Pada hari Minggu, 7 Desember 1941, tepat 79 tahun yang lalu, terjadi serangan dadakan yang dilakukan oleh Angkatan Laut Kekaisaran Jepang terhadap pangkalan angkatan laut Amerika Serikat di Pearl Harbor, Hawaii. Serangan tersebut menyeret Amerika Serikat ke Perang Dunia II pada keesokan harinya.Â
Jepang bermaksud bahwa serangan tersebut sebagai tindakan preventif agar Amerika Serikat tidak mengganggu agresi militer Jepang terhadap wilayah jajahan Inggris, Belanda, dan Amerika Serikat di Asia Tenggara. Selama tujuh jam, terdapat serangan Jepang yang terkoordinasi di wilayah Filiphina, Guam, dan Pulau Wake yang dikuasai Amerika Serikat serta wilayah Malaya, Singapura, dan Hongkong yang dikuasai Kerajaan Inggris.
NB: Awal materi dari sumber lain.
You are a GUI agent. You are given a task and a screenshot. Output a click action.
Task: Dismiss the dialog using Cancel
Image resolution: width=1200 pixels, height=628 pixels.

Jepang mengumumkan deklarasi perang pada hari itu juga, tetapi deklarasi tersebut tidak terkirim hingga keesokan harinya. Pada tanggal 8 Desember, Kongres Amerika Serikat menyatakan perang terhadap Jepang. Ada banyak teladan sejarah untuk serangan dadakan Jepang.Â
Serangan tersebut terjadi ketika negosiasi perdamaian masih berlangsung dan membuat Presiden Amerika Serikat, Franklin D. Roosevelt, mengumumkan 7 Desember 1941 sebagai "tanggal yang tetap berlaku kekejiannya" karena serangan tersebut terjadi tanpa pernyataan perang dan tanpa peringatan yang jelas. Serangan terhadap Pearl Harbor kemudian dinyatakan dalam Pengadilan Tokyo sebagai kejahatan perang.
Latar Belakang Konflik
Sejak tahun 1920-an, Jepang dan Amerika Serikat telah menduga bahwa perang diantara mereka akan terjadi. Namun, hubungan kedua negara masih cukup ramah sehingga tetap menjadi mitra dagang. Ketegangan tidak tumbuh secara serius sampai invasi Jepang ke Manchuria pada tahun 1931.Â
Selama dekade berikutnya, Jepang menginvasi Tiongkok yang mengakibatkan Perang Tiongkok-Jepang Kedua pada tahun 1937. Jepang menghabiskan banyak upaya untuk mengisolasi Tiongkok dan berusaha untuk mengamankan sumber daya yang cukup untuk mencapai kemenangan di daratan Tiongkok. Doktrin Ekspansi Selatan (Nanshin-ron) dirancang untuk membantu upaya ini.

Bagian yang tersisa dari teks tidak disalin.